Calculating the cost of inaction, not just action
Understanding – and weighing up – the cost of not acting compared with the cost of acting is another crucial shift that will make transformation happen, or at least kickstart action where it’s stagnating. All too often, companies lack the confidence to initiate change because the focus is still very much on the cost associated with taking the action rather than the price of inaction. It’s time for firms to ask themselves some big questions: What are the risks attached to transforming our product lines that may fall out of market, or may not be legally compliant in the near future? How will the price or availability of our raw materials change in the future?
With answers to these questions, companies can explore the fundamental changes required to transform what they are doing, weighing those investment costs against the cost of business as usual.
For this to work, however, the focus on sustainability must be embedded in the wider commercial strategy of the business — not only with a seat at the table, but steering the table in line with the company’s overall goals.
Companies often build individual business cases for individual changes. For example, they might have identified a new source of packaging for one particular product, reducing carbon emissions by 15%, albeit at a slight increase to costs. While this may be a small win for the environment, rather than fighting for incremental changes, businesses must start thinking about systemic changes that drive and accelerate transformative ones.
While any and all progress is welcome, the magnitude and urgency of the challenges we face call for bigger, bolder action. In reimagining our systems, behaviors and priorities to create a more equitable, resilient and regenerative world, companies must understand and accept that they won’t be able to keep everyone happy. The transition period may require short-term sacrifices to enable a long-term future. But it’s only through transformation that we can hope to address sustainability challenges comprehensively and effectively.
Now, let’s check in on the progress XYZ Food Corp. has made…

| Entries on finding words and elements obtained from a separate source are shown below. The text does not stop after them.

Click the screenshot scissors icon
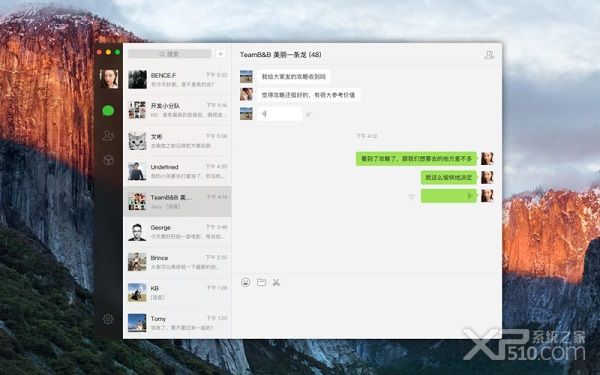The height and width of the screenshot is (375, 600). (276, 282)
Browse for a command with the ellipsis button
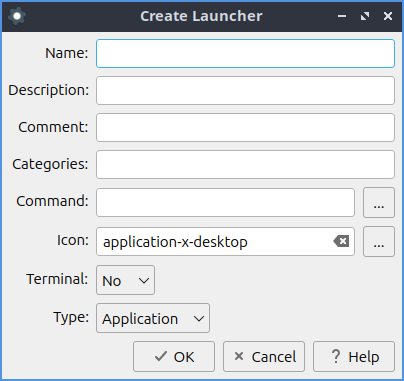Viewport: 404px width, 381px height. click(379, 202)
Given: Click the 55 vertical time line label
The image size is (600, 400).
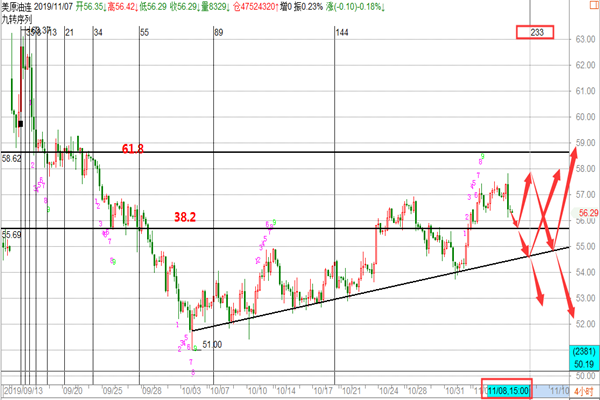Looking at the screenshot, I should (x=145, y=33).
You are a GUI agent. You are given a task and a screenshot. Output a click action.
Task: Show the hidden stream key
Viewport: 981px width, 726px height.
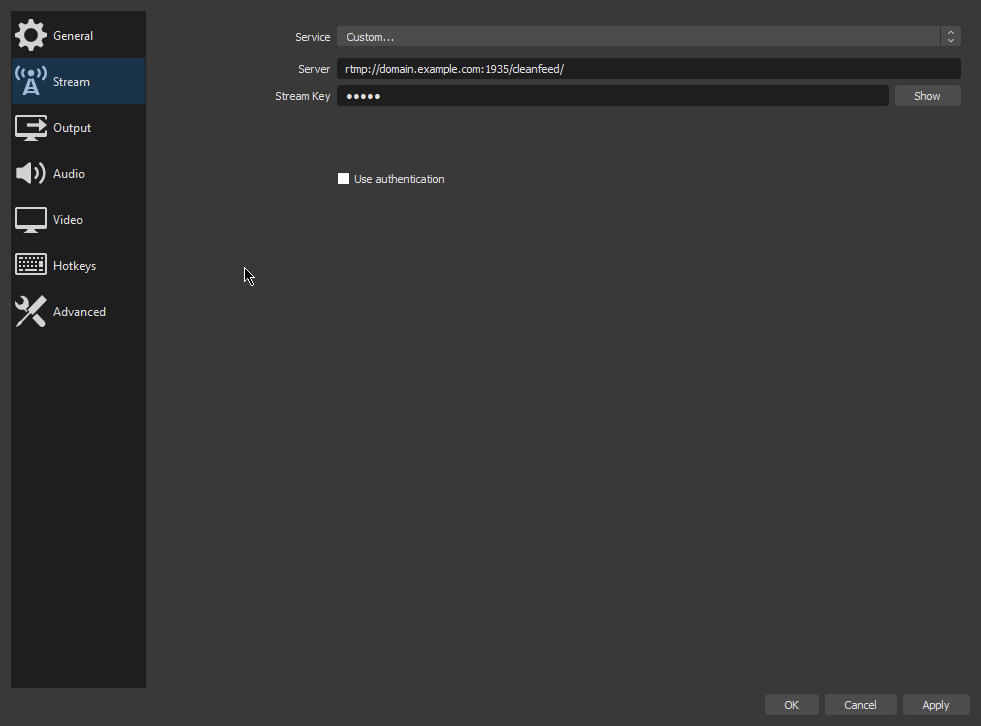click(x=926, y=95)
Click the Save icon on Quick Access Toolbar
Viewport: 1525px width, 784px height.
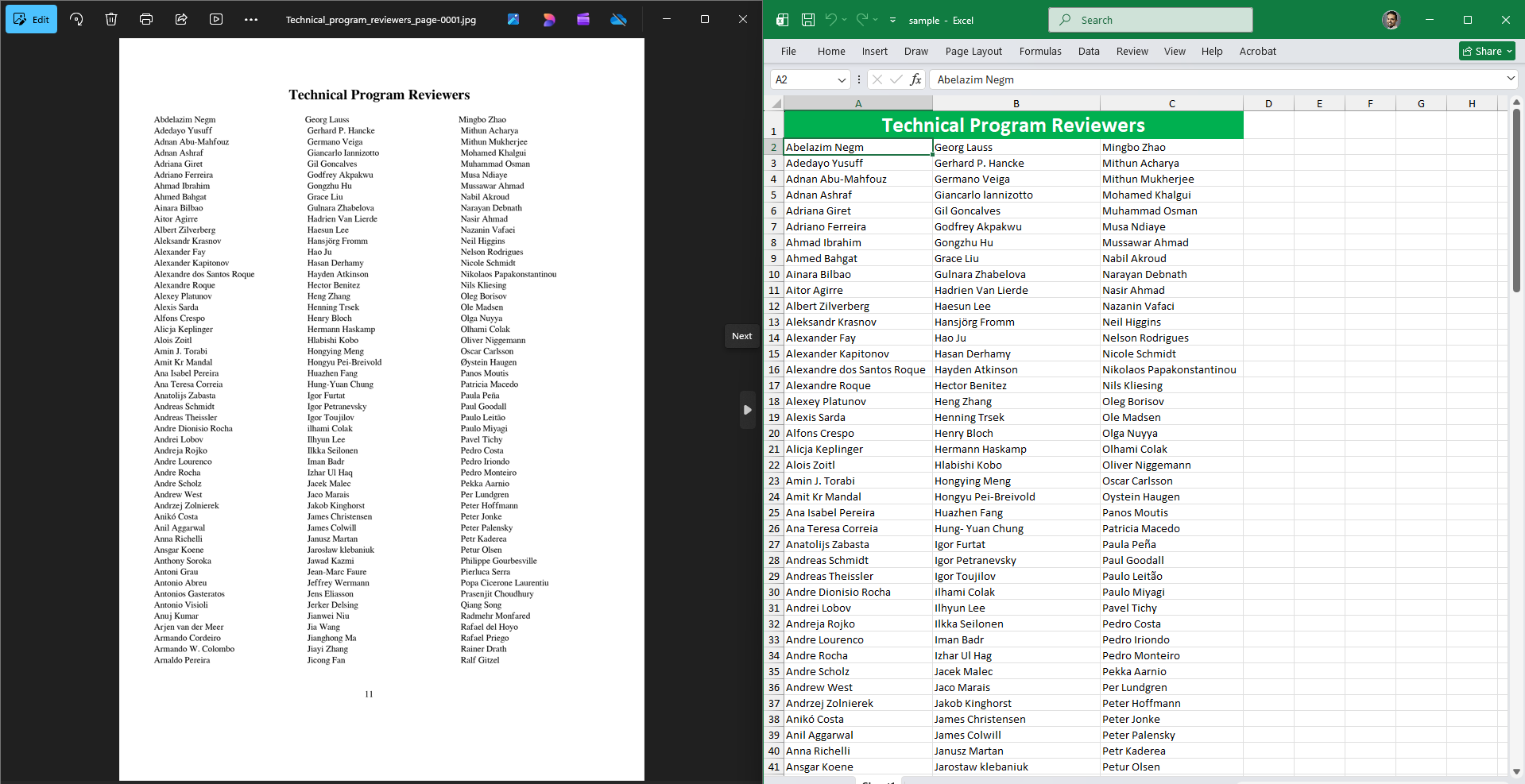click(807, 20)
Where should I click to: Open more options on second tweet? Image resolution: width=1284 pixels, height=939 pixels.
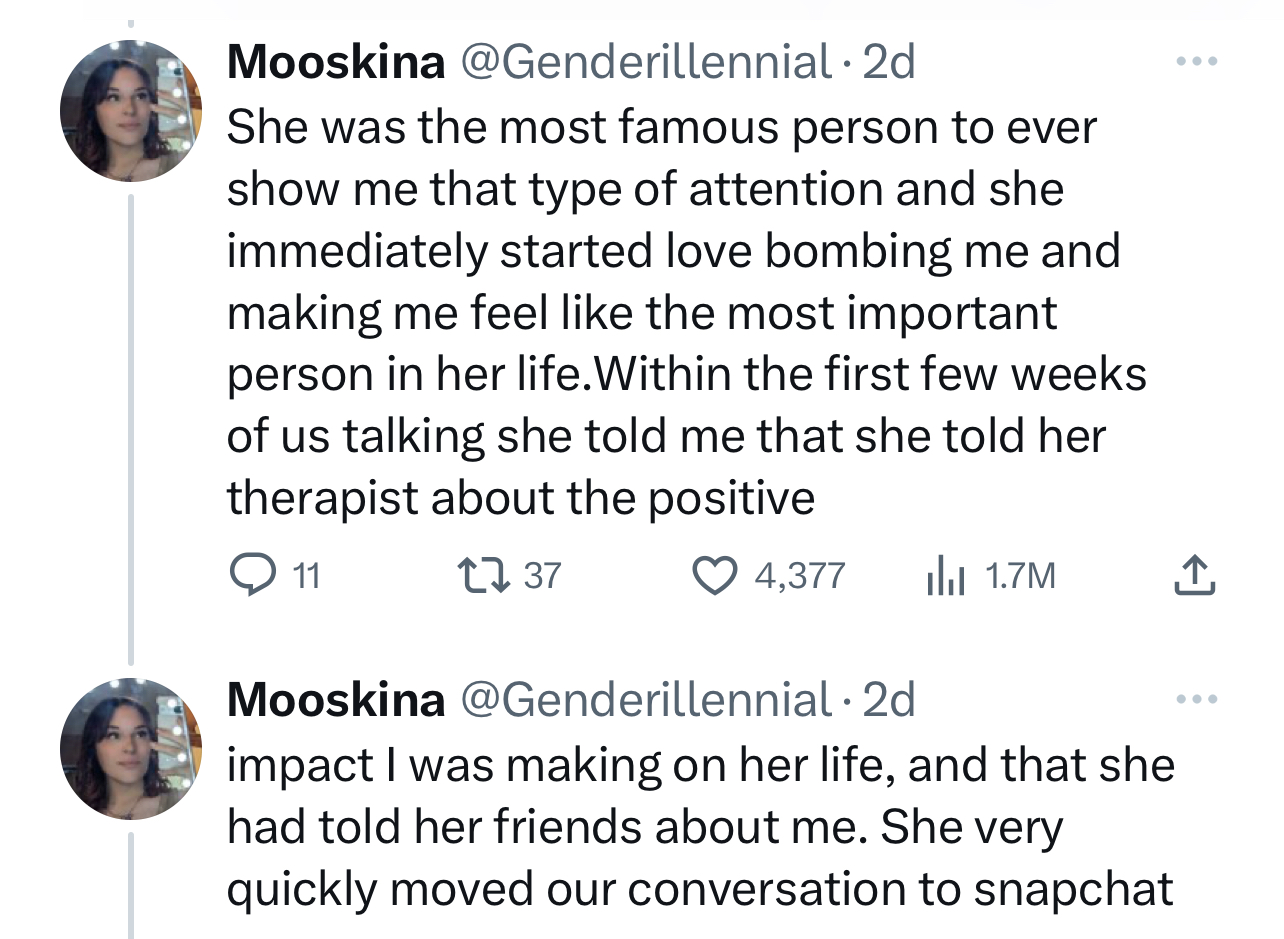(1196, 699)
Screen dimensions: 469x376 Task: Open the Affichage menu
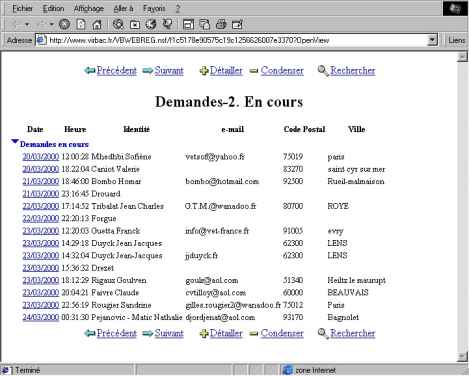[89, 8]
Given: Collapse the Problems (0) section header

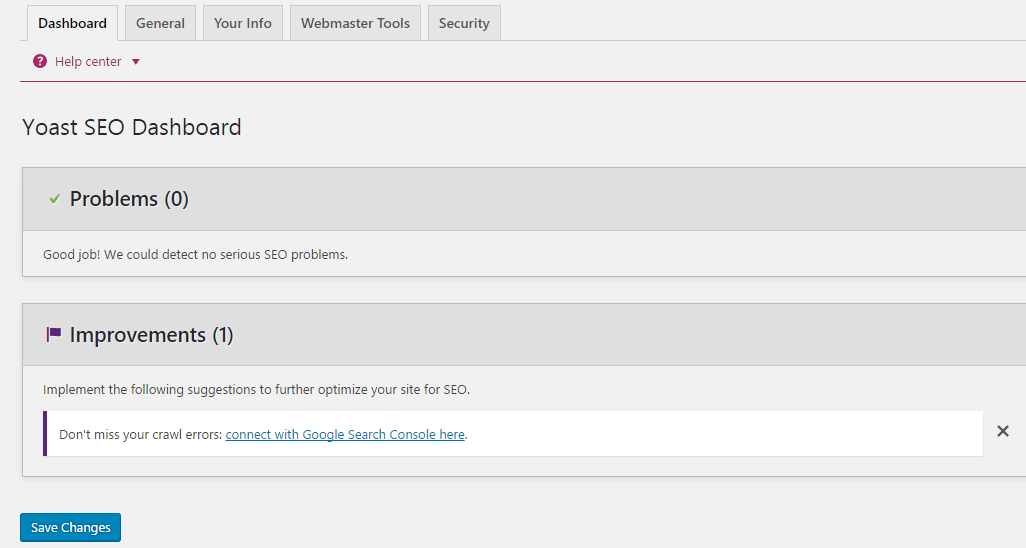Looking at the screenshot, I should pyautogui.click(x=524, y=199).
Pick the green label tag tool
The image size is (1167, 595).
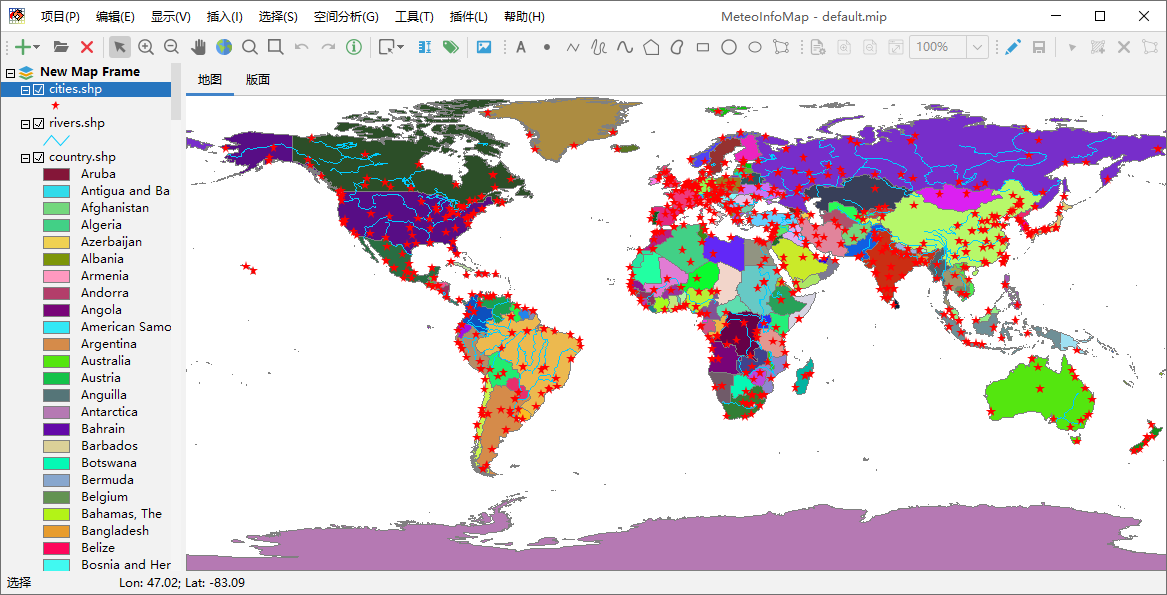(450, 47)
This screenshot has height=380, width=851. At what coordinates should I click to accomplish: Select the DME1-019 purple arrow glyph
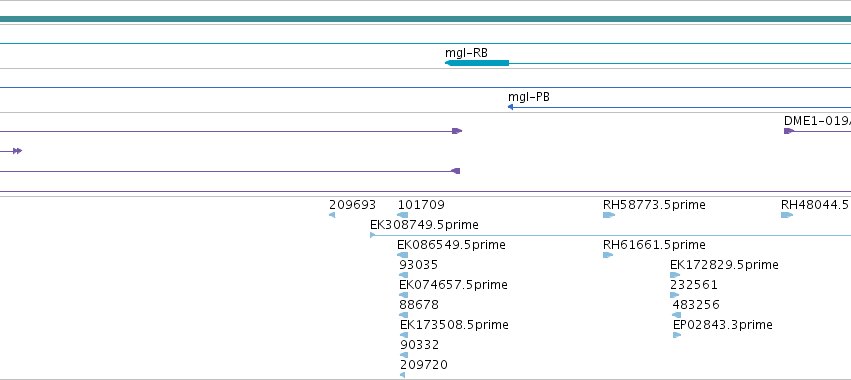tap(789, 131)
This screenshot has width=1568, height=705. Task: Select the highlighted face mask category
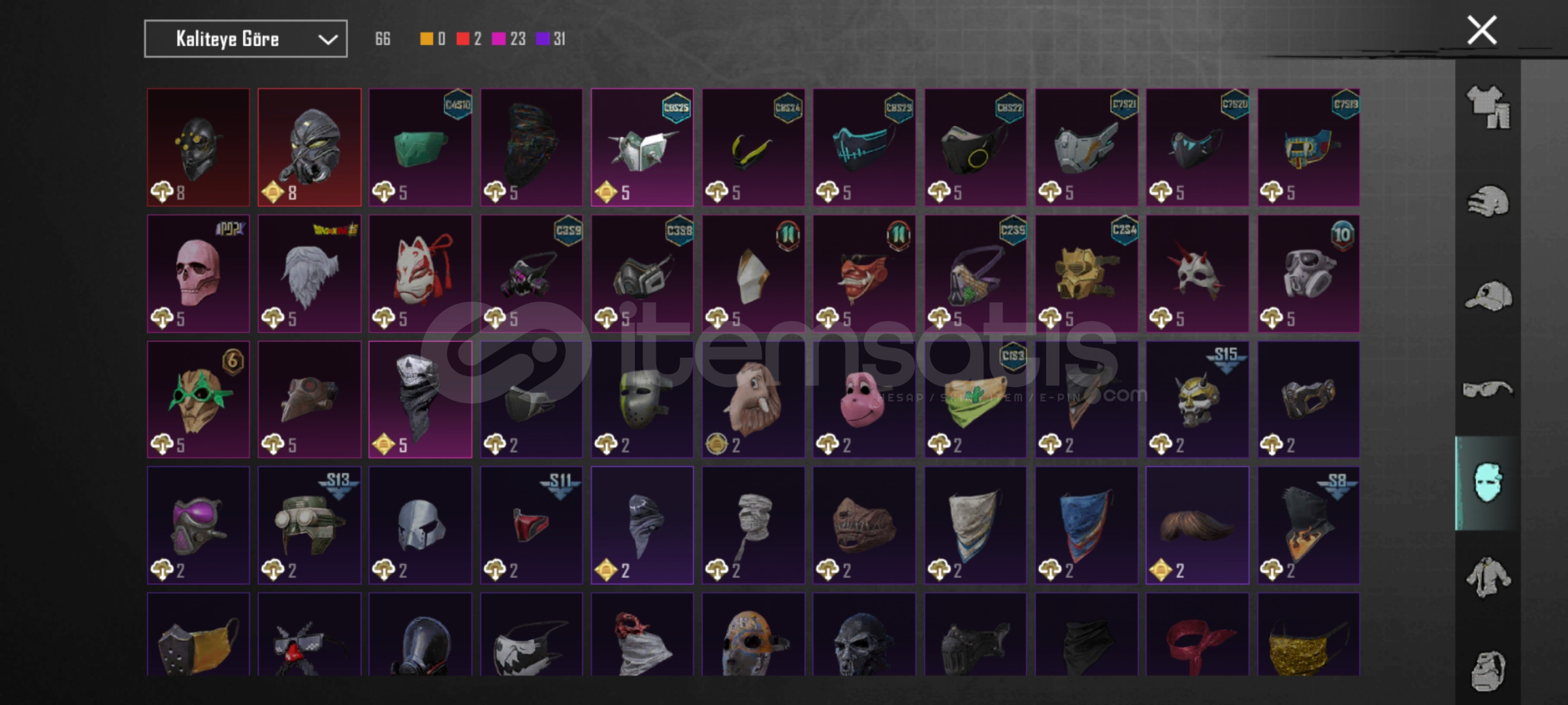(1488, 483)
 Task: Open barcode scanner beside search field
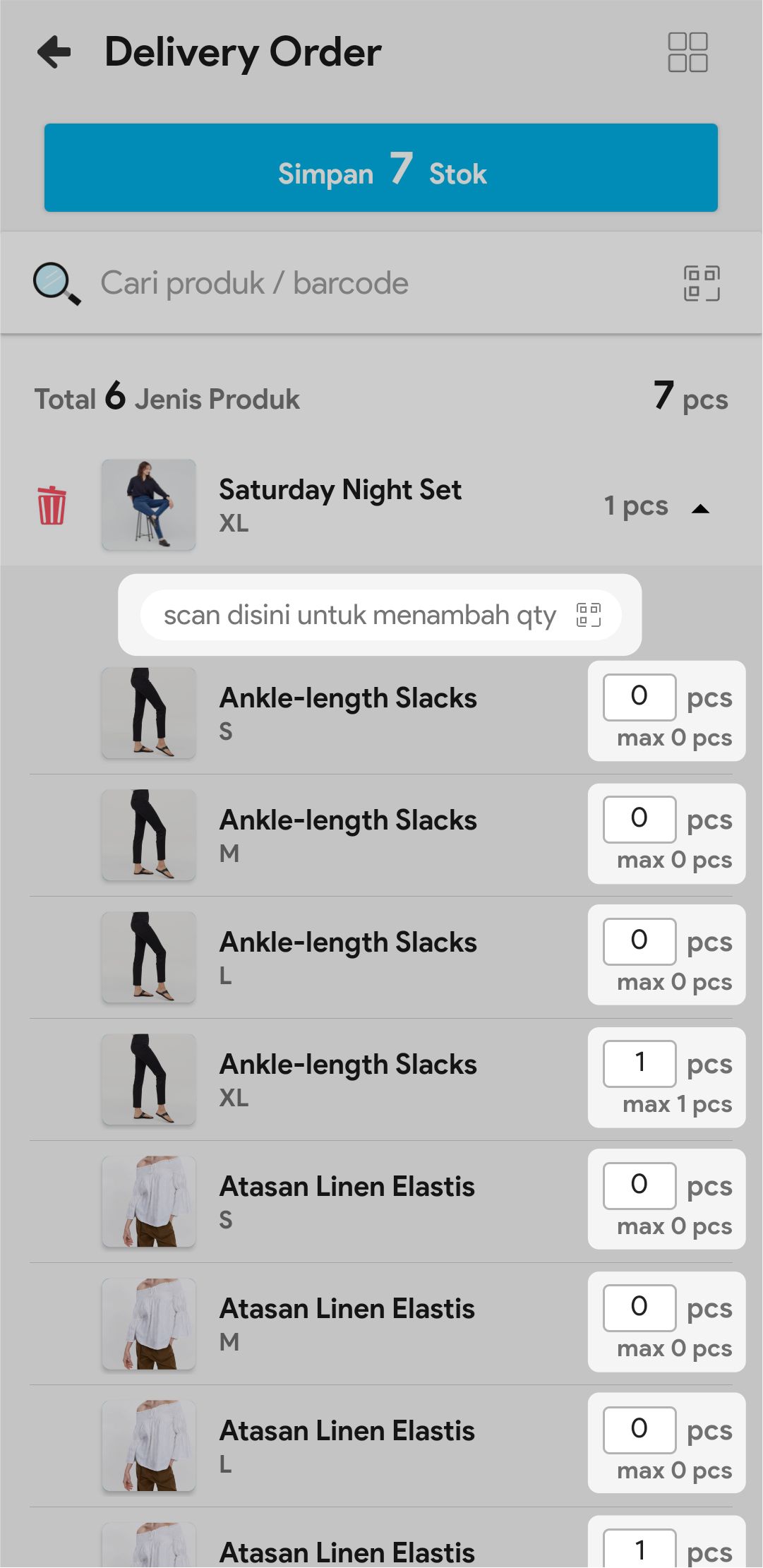[x=702, y=284]
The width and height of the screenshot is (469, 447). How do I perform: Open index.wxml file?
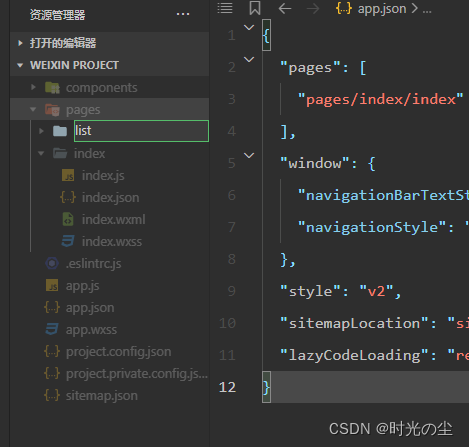click(113, 219)
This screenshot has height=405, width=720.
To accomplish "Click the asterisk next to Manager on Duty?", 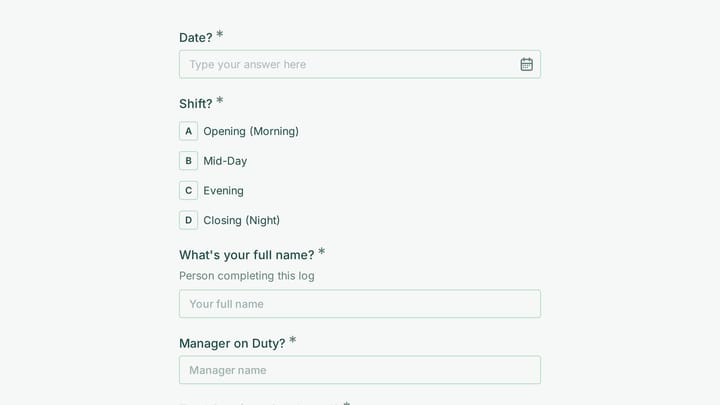I will pyautogui.click(x=292, y=340).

Though XYZ Food Corp. has a long way to go in its transformation, it has taken significant steps and is finally able to report real progress. In areas where the company fell short of its targets, substantive and accurate explanations were provided. This progress didn’t happen overnight; it involved making key changes to operations. First, it digitized and democratized its footprinting data, making it centrally available for all departments to measure their climate and nature impacts. This created a real-time dashboard to observe the impact of its work. Next, the company prioritized a few key projects to concentrate efforts and demonstrate measurable progress. It also drove accountability across the organization, tying the sustainability agenda to the business agenda. With a few wins under their belt, everyone began rowing in the same direction, gaining momentum. Today, XYZ Food Corp. doesn’t just have an stand-alone sustainability team or function; it’s successfully embedded sustainability throughout the organization to ensure enterprise-wide transformation.